(Records contained in a dataset)

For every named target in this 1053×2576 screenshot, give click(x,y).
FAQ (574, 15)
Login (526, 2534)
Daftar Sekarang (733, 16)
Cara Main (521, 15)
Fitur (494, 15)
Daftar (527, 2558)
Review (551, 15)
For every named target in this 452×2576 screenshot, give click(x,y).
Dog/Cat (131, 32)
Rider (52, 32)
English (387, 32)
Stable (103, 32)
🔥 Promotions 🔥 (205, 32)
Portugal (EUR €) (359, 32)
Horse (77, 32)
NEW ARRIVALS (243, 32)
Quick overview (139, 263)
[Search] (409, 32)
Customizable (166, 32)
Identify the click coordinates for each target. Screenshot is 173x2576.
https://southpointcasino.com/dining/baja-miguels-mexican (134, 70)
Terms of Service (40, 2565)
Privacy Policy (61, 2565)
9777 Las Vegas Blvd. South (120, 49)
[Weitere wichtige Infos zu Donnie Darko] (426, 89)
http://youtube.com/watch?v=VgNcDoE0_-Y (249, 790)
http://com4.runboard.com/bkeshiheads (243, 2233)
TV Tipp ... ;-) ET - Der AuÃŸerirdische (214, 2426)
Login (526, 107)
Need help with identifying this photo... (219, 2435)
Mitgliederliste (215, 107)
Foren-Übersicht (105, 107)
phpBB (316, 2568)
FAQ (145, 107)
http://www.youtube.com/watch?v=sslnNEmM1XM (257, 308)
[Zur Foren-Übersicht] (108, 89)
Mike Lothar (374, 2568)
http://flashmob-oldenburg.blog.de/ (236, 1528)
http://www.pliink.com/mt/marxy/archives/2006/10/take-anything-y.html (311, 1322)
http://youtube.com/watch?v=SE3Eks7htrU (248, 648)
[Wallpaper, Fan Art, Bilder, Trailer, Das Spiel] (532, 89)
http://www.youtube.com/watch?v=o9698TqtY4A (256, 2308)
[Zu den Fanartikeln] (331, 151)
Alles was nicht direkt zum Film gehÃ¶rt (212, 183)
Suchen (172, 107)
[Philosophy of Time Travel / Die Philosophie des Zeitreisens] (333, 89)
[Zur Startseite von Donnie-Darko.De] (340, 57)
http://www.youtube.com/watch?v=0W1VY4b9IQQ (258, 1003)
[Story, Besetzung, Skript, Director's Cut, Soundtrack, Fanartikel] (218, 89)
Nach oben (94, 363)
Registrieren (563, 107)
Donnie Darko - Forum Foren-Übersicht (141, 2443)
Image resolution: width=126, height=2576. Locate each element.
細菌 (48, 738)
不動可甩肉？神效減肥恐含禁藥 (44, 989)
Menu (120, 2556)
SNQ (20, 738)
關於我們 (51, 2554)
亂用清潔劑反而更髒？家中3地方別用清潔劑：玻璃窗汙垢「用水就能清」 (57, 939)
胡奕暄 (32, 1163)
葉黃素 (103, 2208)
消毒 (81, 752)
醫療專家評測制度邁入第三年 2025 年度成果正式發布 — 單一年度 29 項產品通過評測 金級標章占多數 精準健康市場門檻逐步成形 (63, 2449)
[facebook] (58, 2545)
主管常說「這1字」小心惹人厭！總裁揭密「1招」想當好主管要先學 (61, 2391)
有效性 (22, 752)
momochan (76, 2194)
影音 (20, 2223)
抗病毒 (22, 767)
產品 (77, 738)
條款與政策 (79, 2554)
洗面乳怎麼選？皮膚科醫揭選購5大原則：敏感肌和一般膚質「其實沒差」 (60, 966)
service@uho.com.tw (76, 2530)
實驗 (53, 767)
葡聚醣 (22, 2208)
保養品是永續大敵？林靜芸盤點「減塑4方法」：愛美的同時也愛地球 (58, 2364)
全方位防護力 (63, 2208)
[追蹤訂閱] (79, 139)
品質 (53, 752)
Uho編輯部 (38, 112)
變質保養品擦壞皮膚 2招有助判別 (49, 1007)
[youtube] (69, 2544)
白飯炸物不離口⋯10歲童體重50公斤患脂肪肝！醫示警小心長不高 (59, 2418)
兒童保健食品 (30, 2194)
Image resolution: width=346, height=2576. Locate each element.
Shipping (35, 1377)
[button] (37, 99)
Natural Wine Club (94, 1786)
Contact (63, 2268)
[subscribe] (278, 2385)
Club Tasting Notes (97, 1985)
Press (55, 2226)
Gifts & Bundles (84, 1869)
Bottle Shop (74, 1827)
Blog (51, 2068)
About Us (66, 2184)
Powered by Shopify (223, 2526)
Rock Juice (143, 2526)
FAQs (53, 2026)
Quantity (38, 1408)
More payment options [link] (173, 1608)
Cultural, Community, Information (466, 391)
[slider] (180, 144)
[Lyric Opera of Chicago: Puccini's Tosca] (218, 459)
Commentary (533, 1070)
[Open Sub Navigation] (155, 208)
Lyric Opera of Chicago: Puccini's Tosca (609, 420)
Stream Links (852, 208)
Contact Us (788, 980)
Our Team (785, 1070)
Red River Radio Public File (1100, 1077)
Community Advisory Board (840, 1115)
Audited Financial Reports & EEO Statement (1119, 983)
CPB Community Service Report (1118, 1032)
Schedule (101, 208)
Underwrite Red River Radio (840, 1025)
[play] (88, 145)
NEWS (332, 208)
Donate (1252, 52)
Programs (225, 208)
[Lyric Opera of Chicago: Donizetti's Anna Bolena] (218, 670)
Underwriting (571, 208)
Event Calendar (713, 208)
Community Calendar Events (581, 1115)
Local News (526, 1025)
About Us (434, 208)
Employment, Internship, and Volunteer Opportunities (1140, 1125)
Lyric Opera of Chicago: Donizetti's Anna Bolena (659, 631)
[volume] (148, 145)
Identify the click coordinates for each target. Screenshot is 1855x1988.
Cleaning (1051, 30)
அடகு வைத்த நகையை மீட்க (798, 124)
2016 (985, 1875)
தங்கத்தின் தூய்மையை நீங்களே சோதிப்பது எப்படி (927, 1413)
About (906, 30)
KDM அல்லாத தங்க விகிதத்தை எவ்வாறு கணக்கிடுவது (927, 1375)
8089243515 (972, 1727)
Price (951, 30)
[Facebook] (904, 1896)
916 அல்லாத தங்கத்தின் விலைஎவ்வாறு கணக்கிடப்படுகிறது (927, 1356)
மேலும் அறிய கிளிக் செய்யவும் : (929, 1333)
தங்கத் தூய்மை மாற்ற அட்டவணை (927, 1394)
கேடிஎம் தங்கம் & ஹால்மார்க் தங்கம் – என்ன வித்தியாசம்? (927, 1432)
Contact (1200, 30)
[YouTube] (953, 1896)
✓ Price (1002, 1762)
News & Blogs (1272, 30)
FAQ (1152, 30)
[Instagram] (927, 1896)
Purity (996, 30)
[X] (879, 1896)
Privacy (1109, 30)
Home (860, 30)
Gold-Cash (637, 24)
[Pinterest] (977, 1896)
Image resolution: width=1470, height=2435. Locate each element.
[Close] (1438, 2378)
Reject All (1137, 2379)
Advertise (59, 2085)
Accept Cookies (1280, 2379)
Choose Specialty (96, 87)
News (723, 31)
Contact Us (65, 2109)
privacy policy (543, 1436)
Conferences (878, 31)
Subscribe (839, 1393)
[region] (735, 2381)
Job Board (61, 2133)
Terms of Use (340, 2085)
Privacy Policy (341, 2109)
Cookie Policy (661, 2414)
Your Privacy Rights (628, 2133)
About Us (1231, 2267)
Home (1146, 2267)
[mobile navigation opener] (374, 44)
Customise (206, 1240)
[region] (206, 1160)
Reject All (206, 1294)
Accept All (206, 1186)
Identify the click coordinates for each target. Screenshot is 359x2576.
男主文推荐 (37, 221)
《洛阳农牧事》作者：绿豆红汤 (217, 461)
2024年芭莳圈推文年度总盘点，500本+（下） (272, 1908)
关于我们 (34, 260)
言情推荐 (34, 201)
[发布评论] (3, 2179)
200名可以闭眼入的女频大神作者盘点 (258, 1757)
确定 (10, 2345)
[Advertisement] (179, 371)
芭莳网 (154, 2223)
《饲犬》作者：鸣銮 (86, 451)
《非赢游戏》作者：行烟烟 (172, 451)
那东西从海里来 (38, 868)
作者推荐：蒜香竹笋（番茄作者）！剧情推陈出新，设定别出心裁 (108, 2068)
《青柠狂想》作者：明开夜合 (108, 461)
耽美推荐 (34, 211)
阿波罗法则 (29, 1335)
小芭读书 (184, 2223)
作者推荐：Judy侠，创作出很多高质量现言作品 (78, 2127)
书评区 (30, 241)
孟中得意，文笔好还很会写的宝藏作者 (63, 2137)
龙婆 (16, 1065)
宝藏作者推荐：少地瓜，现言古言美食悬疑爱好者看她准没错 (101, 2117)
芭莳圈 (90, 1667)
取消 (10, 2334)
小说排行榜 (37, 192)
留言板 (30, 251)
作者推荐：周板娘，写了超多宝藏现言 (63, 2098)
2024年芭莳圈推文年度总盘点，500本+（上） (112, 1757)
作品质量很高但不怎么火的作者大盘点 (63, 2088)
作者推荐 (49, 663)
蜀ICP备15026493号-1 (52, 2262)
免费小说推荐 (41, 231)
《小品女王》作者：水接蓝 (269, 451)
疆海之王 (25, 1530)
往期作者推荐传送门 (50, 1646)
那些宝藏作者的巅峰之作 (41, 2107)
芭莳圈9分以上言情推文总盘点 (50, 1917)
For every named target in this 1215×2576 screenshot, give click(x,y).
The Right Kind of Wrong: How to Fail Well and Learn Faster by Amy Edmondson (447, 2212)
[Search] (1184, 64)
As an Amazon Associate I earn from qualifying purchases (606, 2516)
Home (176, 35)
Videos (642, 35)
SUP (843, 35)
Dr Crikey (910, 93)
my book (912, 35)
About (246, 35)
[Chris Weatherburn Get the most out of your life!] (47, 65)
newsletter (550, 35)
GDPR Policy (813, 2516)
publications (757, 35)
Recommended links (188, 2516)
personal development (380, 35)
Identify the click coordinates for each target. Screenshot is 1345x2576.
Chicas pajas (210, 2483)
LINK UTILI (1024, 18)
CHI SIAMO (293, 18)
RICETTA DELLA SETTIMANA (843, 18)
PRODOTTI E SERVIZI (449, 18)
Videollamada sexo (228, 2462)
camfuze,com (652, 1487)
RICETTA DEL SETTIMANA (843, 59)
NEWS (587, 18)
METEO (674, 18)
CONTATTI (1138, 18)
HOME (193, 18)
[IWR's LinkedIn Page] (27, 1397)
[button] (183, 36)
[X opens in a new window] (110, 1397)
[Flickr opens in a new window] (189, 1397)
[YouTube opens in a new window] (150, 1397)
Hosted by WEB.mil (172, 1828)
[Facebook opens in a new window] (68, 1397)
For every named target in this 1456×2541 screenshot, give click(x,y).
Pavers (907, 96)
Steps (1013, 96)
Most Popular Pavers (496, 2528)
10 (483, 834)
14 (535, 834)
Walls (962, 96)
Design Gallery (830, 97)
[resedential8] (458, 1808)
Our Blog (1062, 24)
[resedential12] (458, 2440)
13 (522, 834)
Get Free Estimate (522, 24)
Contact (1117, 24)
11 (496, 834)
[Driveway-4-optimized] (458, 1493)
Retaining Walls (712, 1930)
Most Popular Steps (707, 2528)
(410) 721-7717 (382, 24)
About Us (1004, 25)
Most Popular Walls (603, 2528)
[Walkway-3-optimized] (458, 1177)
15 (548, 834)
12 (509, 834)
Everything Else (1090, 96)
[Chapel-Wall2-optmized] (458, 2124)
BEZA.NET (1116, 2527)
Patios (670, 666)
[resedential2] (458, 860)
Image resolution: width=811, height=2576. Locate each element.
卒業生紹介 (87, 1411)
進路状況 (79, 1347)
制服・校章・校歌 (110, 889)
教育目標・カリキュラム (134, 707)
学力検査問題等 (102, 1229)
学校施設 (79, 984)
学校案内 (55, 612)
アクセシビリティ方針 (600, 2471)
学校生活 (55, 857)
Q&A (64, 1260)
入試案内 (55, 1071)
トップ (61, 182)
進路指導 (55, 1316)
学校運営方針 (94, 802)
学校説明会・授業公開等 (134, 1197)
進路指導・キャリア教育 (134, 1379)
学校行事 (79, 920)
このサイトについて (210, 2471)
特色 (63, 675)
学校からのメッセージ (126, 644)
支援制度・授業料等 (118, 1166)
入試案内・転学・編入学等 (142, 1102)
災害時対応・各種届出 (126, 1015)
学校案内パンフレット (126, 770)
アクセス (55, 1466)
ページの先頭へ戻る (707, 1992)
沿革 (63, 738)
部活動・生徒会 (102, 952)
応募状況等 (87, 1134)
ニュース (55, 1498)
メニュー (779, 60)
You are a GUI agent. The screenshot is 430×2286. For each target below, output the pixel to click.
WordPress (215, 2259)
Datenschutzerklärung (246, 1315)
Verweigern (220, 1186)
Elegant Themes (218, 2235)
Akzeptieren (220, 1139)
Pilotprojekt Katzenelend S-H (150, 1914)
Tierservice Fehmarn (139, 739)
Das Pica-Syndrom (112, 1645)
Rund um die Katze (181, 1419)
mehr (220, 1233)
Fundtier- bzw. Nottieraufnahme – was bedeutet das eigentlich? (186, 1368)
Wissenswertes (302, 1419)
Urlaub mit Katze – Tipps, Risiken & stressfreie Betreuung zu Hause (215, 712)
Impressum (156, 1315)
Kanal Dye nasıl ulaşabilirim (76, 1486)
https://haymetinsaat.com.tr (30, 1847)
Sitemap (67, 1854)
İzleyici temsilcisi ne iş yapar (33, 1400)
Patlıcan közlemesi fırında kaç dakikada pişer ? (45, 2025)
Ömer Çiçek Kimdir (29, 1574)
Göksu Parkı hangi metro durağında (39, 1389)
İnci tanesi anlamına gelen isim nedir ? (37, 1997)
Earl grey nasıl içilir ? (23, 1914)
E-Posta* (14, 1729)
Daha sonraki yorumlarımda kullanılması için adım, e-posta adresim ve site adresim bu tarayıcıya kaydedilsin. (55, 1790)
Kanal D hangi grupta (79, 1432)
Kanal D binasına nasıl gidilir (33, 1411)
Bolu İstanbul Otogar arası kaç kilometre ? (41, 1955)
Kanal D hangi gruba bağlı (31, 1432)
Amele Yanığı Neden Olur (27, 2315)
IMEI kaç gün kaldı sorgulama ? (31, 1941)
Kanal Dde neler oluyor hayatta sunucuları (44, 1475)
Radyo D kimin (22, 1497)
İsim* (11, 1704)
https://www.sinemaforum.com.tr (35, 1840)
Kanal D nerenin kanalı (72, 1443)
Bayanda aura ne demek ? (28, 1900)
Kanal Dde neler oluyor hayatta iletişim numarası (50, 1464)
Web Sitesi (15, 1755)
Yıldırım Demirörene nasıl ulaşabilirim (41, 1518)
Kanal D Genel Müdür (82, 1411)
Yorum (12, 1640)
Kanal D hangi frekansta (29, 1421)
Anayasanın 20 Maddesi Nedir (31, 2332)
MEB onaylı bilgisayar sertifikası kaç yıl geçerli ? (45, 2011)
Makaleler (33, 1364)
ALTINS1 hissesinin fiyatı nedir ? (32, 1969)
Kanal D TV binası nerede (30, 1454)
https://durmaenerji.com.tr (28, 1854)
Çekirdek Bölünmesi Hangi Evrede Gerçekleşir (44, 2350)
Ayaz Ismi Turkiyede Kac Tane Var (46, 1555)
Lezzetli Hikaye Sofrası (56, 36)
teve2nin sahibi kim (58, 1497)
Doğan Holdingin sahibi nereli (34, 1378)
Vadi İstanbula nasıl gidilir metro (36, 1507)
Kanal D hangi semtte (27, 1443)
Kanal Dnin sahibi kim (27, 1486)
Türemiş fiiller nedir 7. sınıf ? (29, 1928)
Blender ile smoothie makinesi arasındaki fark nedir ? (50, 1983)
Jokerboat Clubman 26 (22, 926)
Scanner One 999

**Exercise description**
All lines above containing the string "give": copy each one.

**Exercise output**
For every named target in this 1053×2576 screenshot, give click(x,y).
For every named target in this 452×2576 screenshot, give click(x,y).
For every named target in this 1215×2576 screenshot, give click(x,y).
For every named target in this 1456×2541 screenshot, give click(x,y).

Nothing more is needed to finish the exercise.